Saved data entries
□ □ □ □ □ □ □

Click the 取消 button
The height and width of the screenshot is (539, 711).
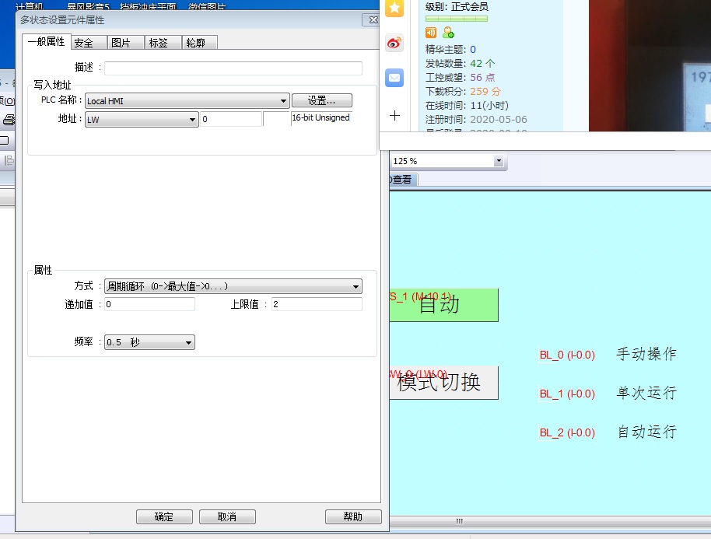[227, 517]
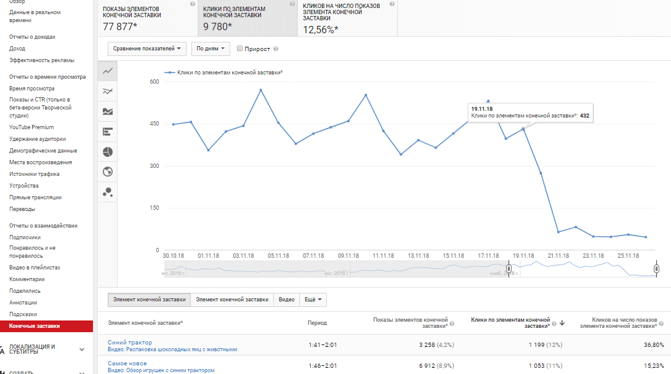This screenshot has width=671, height=374.
Task: Open the globe map view icon
Action: point(108,172)

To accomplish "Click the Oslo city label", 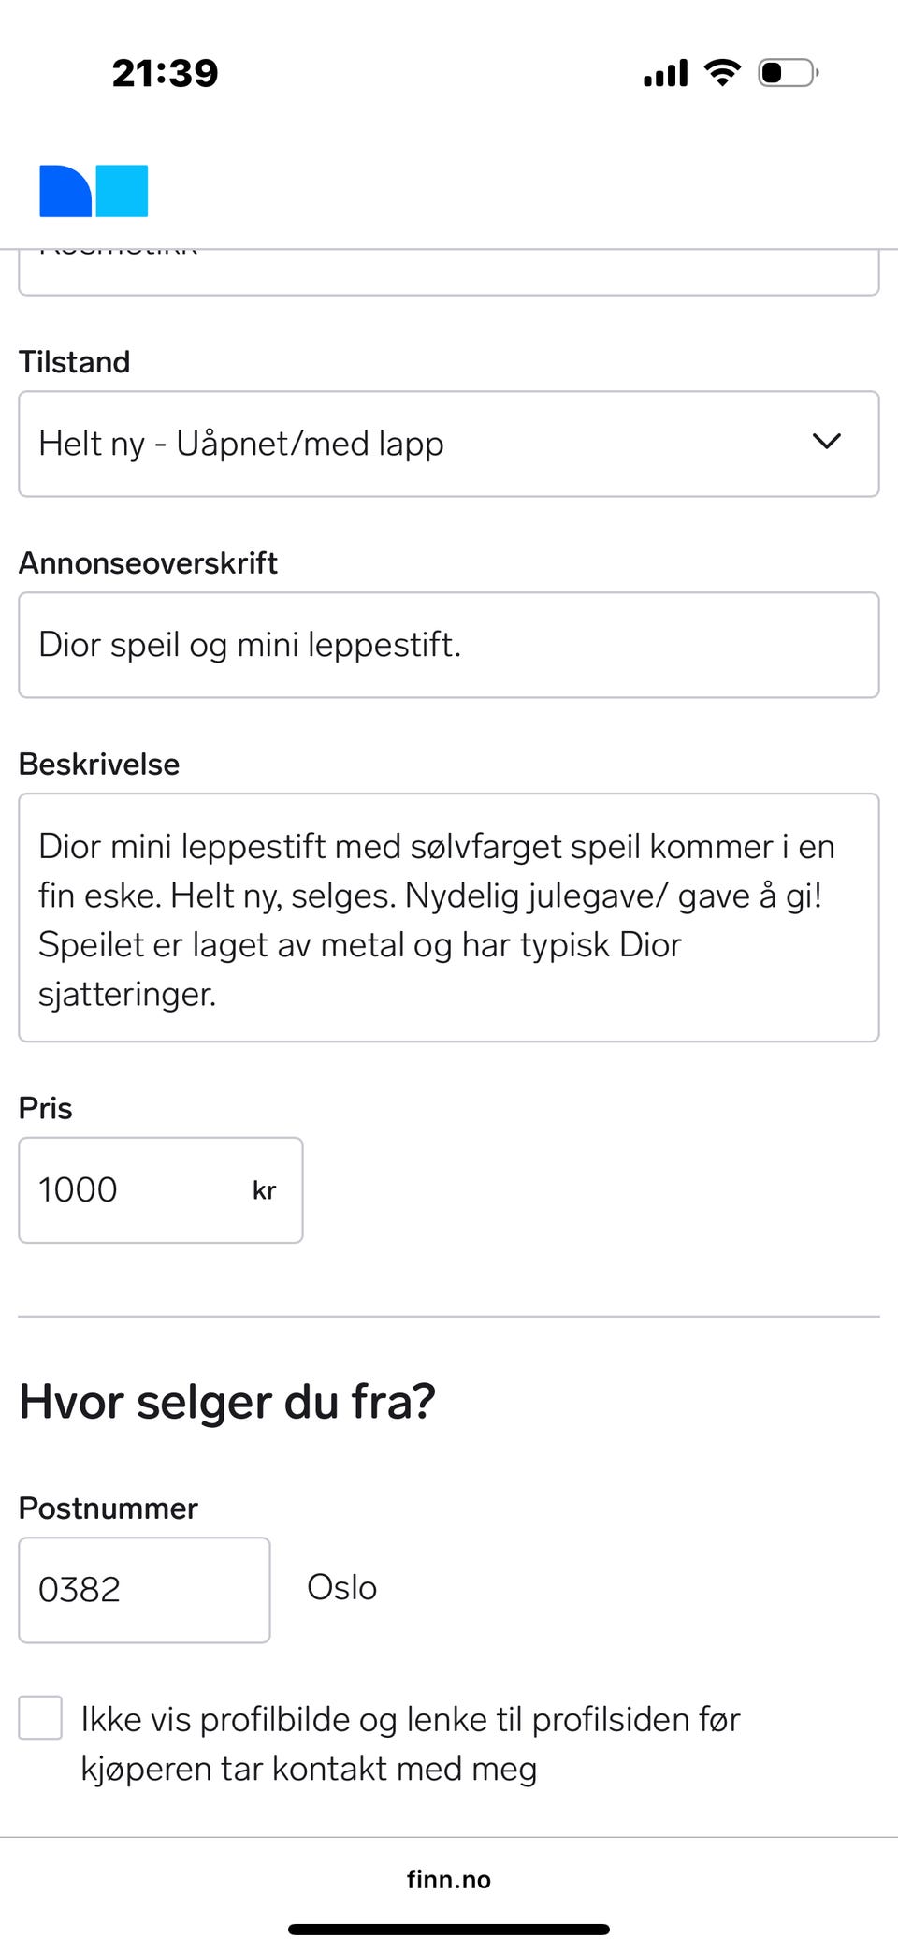I will [342, 1588].
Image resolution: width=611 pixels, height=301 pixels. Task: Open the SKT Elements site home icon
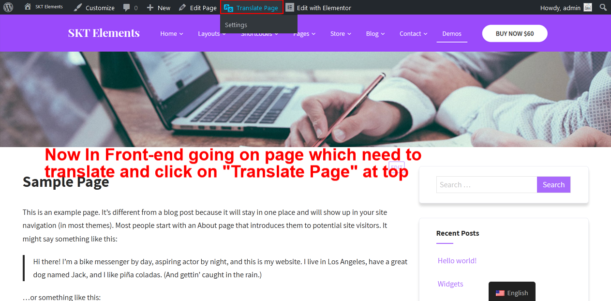[28, 7]
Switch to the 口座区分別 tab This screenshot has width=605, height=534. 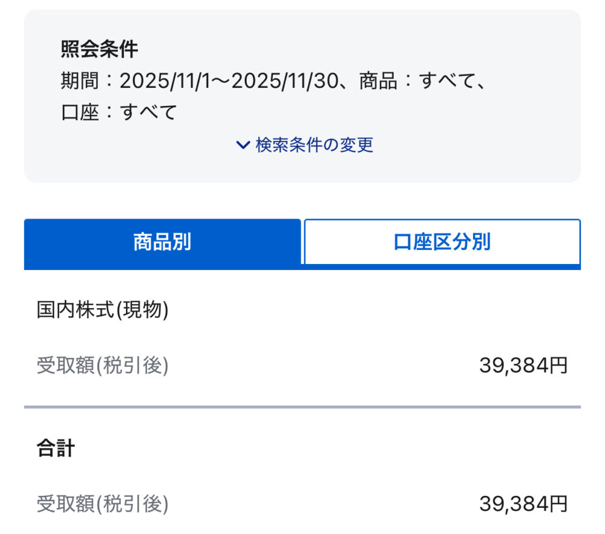click(443, 242)
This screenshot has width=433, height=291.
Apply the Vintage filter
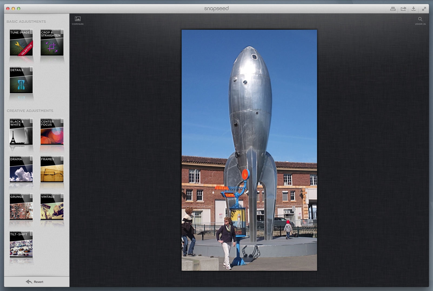(x=52, y=207)
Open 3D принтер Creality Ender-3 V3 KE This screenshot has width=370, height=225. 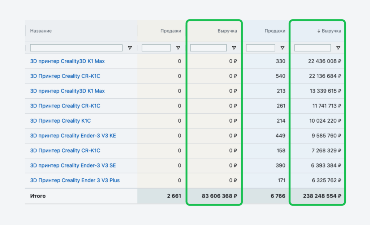point(73,136)
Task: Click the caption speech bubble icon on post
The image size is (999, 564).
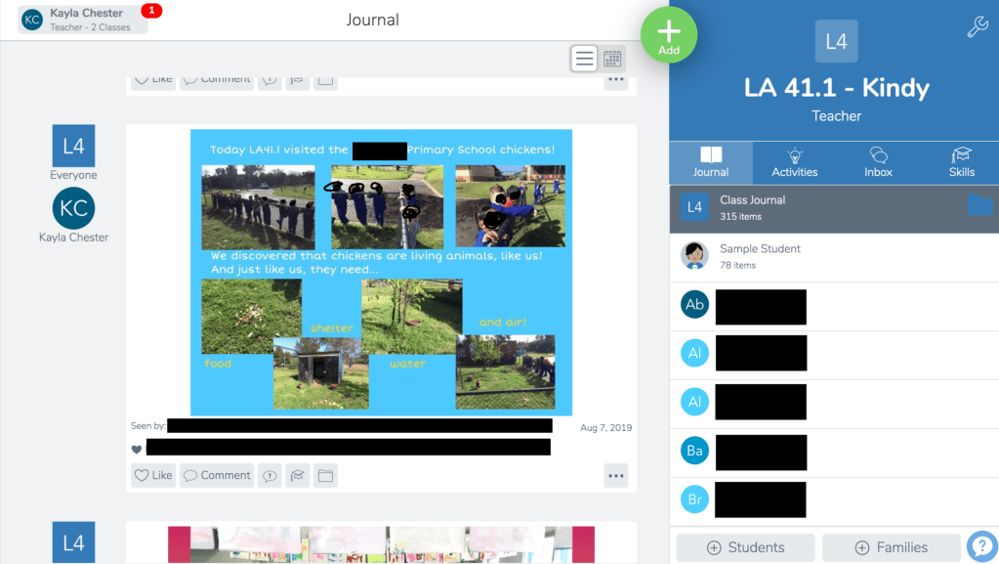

□ □ □ □ □ □ □

- _TASK PROMPT_: Tally the lines of the material that contain the string "icon", treating uppercase and lowercase as distinct, and give only the number.

- _RESPONSE_: 3